#### TAREAS DEL EJERCICIO:
**1.** Transcribe fielmente el fragmento del texto sobre Marino Gómez-Santos que va desde "Cela y Ruano, por" hasta "conocer a Marino.".
**2.** Prolonga el texto sobre Marino Gómez-Santos a partir de su última oración.

#### TEXTO:
%%

Marino y César no acabaron bien. Se enfadaron cuando a Ruano le quedaba poco por delante. El silencio de Gómez-Santos es la prueba de que hay lealtades que el tiempo no es capaz de diluir. Y eso, tratándose de escritores, es todo un canto a la esperanza.

Camilo José Cela, que era vecino de Ruano en Ríos Rosas, le decía a Marino: "¡No te juntes tanto con el marqués!". Porque en la España de la posguerra ya se susurraba mucho sobre los avatares del "marqués" en la Francia de los cuarenta.

Cela y Ruano, por cierto, dejaron de ir al Gijón debido a un libro de Marino sobre el café. Un texto similar -con más datos aunque literariamente inferior- a la crónica de Umbral. Gómez-Santos lo contó todo y los dueños del establecimiento se enfadaron. Una noche se sentaron en la terraza Marino, Ruano y Cela. No les servían. Entonces, Cela llamó a la policía para quejarse. Imagínense la escena en pleno Paseo de Recoletos, a ojos de todo el mundo. Al final, claro, les atendieron... pero fue la última vez.

Marino lo sabía todo sobre todos. Gregorio Marañón, Azorín, Santiago Bernabéu, Severo Ochoa, Cela, Ruano... pero había uno por el que sentía especial debilidad: Pío Baroja. Gracias al autor del Zalacaín, pude conocer a Marino.

%%

(Entradas guardadas)
%%

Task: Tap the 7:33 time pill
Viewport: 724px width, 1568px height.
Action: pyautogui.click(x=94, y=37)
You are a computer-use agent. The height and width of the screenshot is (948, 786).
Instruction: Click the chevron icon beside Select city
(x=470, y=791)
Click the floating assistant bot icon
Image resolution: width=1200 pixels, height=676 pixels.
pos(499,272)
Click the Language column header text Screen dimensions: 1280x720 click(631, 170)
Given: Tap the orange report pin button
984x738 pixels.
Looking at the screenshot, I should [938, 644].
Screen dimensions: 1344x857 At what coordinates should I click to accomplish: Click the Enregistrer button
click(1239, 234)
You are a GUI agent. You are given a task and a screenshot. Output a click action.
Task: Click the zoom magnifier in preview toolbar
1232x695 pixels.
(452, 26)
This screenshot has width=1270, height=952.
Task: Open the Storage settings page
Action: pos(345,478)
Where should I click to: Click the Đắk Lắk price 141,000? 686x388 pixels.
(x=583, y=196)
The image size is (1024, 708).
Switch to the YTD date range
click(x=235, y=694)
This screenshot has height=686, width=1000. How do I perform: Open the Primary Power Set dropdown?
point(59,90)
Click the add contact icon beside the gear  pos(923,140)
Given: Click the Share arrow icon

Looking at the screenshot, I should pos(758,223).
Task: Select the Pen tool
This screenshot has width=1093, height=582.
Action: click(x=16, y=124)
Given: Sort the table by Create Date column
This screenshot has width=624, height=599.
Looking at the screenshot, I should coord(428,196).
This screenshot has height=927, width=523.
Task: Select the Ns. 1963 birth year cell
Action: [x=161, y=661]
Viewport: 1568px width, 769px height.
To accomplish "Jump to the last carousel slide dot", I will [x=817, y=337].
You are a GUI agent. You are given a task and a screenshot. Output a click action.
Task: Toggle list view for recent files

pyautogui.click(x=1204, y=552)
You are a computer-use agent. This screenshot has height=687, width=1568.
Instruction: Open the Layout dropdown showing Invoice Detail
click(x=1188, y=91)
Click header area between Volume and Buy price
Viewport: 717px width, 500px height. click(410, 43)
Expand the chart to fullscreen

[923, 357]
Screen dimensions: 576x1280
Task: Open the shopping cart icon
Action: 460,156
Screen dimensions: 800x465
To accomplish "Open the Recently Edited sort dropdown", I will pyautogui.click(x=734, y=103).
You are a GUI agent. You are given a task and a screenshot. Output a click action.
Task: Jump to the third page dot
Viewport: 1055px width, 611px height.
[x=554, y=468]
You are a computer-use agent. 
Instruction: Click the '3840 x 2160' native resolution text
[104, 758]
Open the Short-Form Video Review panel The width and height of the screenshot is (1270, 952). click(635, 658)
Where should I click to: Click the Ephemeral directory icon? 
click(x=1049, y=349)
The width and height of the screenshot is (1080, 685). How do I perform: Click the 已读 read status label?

%%

#### RESPUESTAS POR TAREA:
**1.**
Cela y Ruano, por cierto, dejaron de ir al Gijón debido a un libro de Marino sobre el café. Un texto similar -con más datos aunque literariamente inferior- a la crónica de Umbral. Gómez-Santos lo contó todo y los dueños del establecimiento se enfadaron. Una noche se sentaron en la terraza Marino, Ruano y Cela. No les servían. Entonces, Cela llamó a la policía para quejarse. Imagínense la escena en pleno Paseo de Recoletos, a ojos de todo el mundo. Al final, claro, les atendieron... pero fue la última vez.

Marino lo sabía todo sobre todos. Gregorio Marañón, Azorín, Santiago Bernabéu, Severo Ochoa, Cela, Ruano... pero había uno por el que sentía especial debilidad: Pío Baroja. Gracias al autor del Zalacaín, pude conocer a Marino.

**2.**
Andaba yo escribiendo un libro sobre don Pío -titulado La otra vuelta del camino, con prólogo de Andrés Trapiello-. Me dijeron que Marino Gómez-Santos era, entre los vivos, quien más y mejor había tratado a Baroja.

Pedí su teléfono en la redacción. Nadie lo tenía. Uno de mis jefes me dijo que a Marino se le entrevistaba poco porque era "gafe". Pensé que era una coña, pero resultó cierto. Dos escritores me lo confirmaron.

¡Menos mal que no fui supersticioso! Me contó así su primera vez en la casa de Ruiz de Alarcón: "Era un día de lluvia en el Gijón. Yo tendría 22 años. Estaba con unos amigos. Dijimos: '¿Por qué no vamos a ver a don Pío?'. Fuimos. Llamamos a la puerta, pero no abrían. De pronto, apareció él a través de una rendija. Nos dijo que, si no teníamos nada mejor que hacer, que pasáramos".

A partir de entonces, Marino cogió la costumbre de ir como turista a la tertulia de Baroja. Allí conoció al doctor Val y Vera, un personaje fantástico, médico de las putas de la Gran Vía y de decenas de monjas de clausura.

Vean qué maravilla el galeno: un día de mucho frío, Val y Vera entró a la iglesia de Los Jerónimos para calentarse. Se refugió en el confesionario. Pasó una señora mayor. Val y Vera, con tal de no congelarse, pues qué iba a hacer: ¡le dio la absolución!

El escritor vasco, ya muy mayor, iba a publicar sus obras completas. Debía transcribirlas, pero iba muy lento y la cabeza le fallaba. La editorial contrató a Marino para que le ayudara. Se presentaba allí con un melón, lo ponían a enfriar en la ventana, trabajaban y luego se lo merendaban.

Con esas vivencias, publicó un libro titulado Baroja y su máscara, que encandiló a Ernest Hemingway. Tanto que el Nobel exigió conocer al tal Gómez-Santos.

-¿Y eso cómo fue?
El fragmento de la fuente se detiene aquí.